Segment Start: Document extract
40% of Swedes intend to travel less

According to McKinsey, leisure trips and visits to family and friends rebounded faster than business flights, which took four years to return to pre-crisis levels in the UK. This time too, business travel is expected to lag, with the consulting firm estimating only 80% recovery of pre-pandemic levels by 2024.

But the COVID-19 crisis also came at a time when passengers were already rethinking their travel habits due to climate concerns, while worldwide lockdowns have ushered in a new era of remote working. In Sweden, a survey by the country's largest research company shows that 40% of the population intend to travel less even after the pandemic ends. Similarly in the UK, nearly 60% of adults said during the spring they intended to fly less after being vaccinated against COVID-19 — with climate change cited as a top reason for people wanting to reduce their number of flights, according to research by the University of Bristol.

At the same time, major companies are increasingly forced to face the music of the environmental movement, with several corporations rolling out climate targets over the last few years. Today, five of the 10 biggest buyers of corporate air travel in the US are technology companies: Amazon, IBM, Google, Apple and Microsoft, according to Taipei Times, all of which have set individual targets for environmental stewardship. As such, the era of flying across the Atlantic for a two-hour executive meeting is likely in its dying days.
Segment End: Document extract
Please copy out the stretch of the travel article from "40% of Swedes" through "levels by 2024.". The lines that follow have nothing to do with the travel article.
Segment Start: Given information
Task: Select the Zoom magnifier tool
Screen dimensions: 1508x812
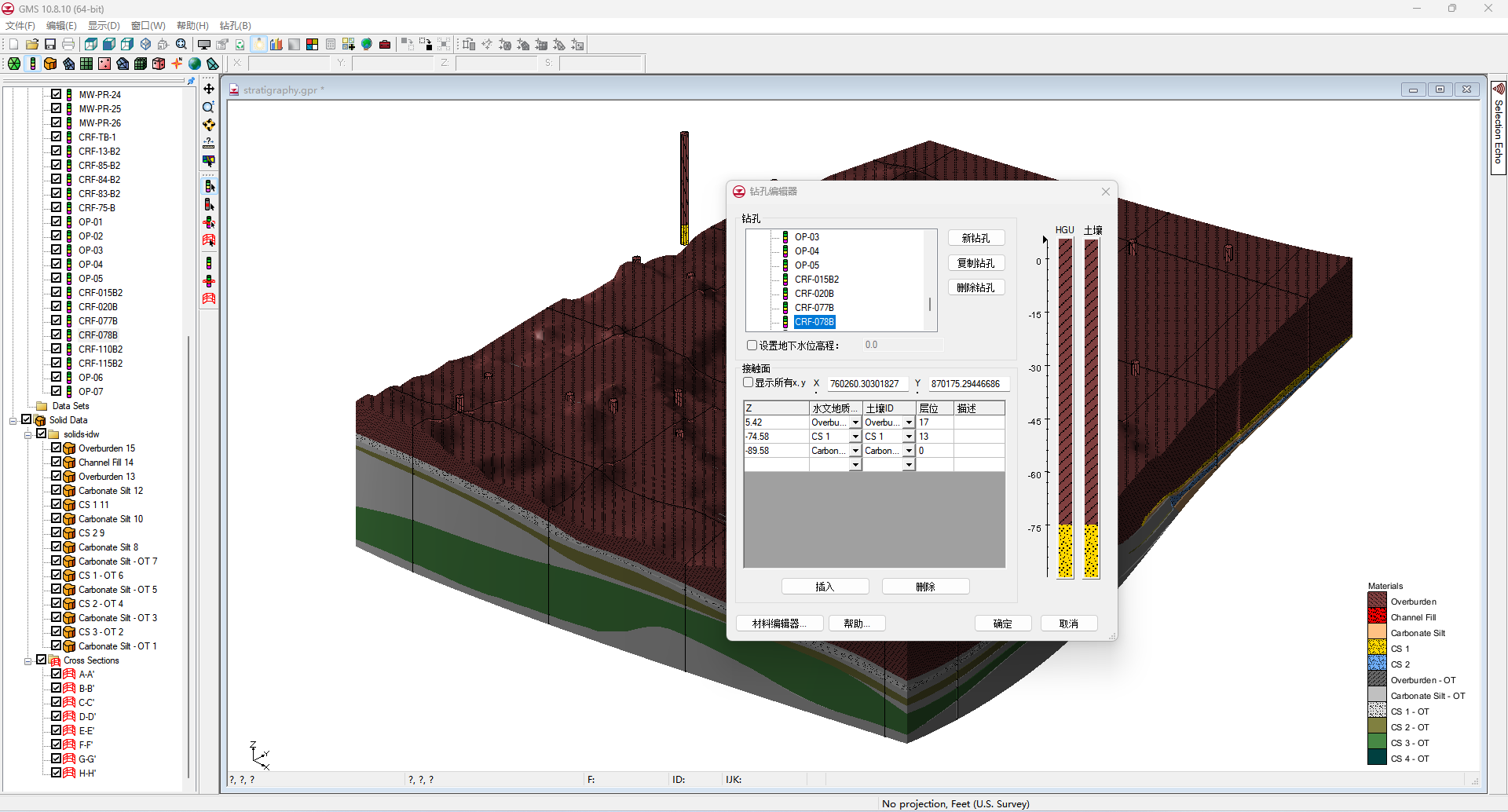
Segment End: Given information
** Output of the exercise **
40% of Swedes intend to travel less

According to McKinsey, leisure trips and visits to family and friends rebounded faster than business flights, which took four years to return to pre-crisis levels in the UK. This time too, business travel is expected to lag, with the consulting firm estimating only 80% recovery of pre-pandemic levels by 2024.